Problems to solve =>
1. List the places that the Natchez slave market text below names as having slave markets during the Mississippi Territory days.
2. According to the Natchez slave market text below, which slave market was larger than the Forks of the Road at the time it ranked second in the United States?

*** Opening Extract ***

The Natchez slave market was a slave market in Natchez, Mississippi, in the United States. Slaves were originally sold throughout the area, including along the Natchez Trace that connected the settlement with Nashville, along the Mississippi River at Natchez-Under-the-Hill, and throughout town. From 1833 to 1863, the Forks of the Road slave market was located about a mile from downtown Natchez at the intersection of Liberty Road and Washington Road, which has since been renamed to D'Evereux Drive in one direction and St. Catherine Street in the other. The market differed from many other slave sellers of the day by offering individuals on a first-come first-serve basis rather than selling them at auction, either singly or in lots. At one time the Forks of the Road was the second-largest slave market in the United States, trailing only New Orleans. The cluster of slave depots at the Forks of the Road was contemptuously called Niggerville as early as 1836 and as late as 1860.

==History==
The Forks of the Road slave market dates to the 18th century; slave sales in vicinity of Natchez, Mississippi were primarily at the riverboat landings in the 1780s but the widespread use of the Natchez Trace from Nashville beginning in the 1790s shifted the market inland to the Forks of the Road "located on the Trace at the northeast edge of the upper town." In the Mississippi Territory days there were slave markets at Natchez, Bruinsburg, and Selsertown. A visitor in 1808, when it was Mississippi Territory, wrote, "The gentlemen pass their time in the pursuit of three things: all make love; most of them play; and a few make money. With religion they have nothing to do; having formed a treaty with her, the principal article of which is, 'Trouble not us, nor will we trouble you.'" He counted 80-odd flatboats tied up at the landing that day and wrote, "The river is about one mile broad at this place, and one hundred feet deep. From the brow of the hills before mentioned, you discover small fleets arriving daily, which keep up the hurry and bustle on the flats or levee below; while at the same time you see detachments continually dropping off for New Orleans, and the slaves breaking up the hulks of those that have discharged their cargoes, in order to make room for the new comers." He also described the comparative rarity of ocean-going ships making the slow, meandering trip upriver from New Orleans, but he did describe encountering a brig at Fausse Riviere that was bringing a cargo of slaves up to at Natchez. He also wrote of a musical band of about 40 "Choctaw, Natchez, and Muskogee" who sang and played instruments to greet the boatmen and earn money and provisions, the common presence of "spotted tiger, or leopard skins" harvested in the area, wild horses living on the west side of the river, and the works of the Moundbuilders, "some of which are round, others oval, but most of them square, with a small platform on the top. Some of these have been opened, and a single skeleton discovered near the top."

*** Closing Extract ***
*** Opening Supplied records ***

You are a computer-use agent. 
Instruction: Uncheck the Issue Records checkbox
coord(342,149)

*** Closing Supplied records ***
*** Opening Supplied records ***

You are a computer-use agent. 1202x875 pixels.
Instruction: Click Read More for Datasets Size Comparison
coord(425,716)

*** Closing Supplied records ***

Outputs by task =>
1. Natchez, Bruinsburg, Selsertown

2. New Orleans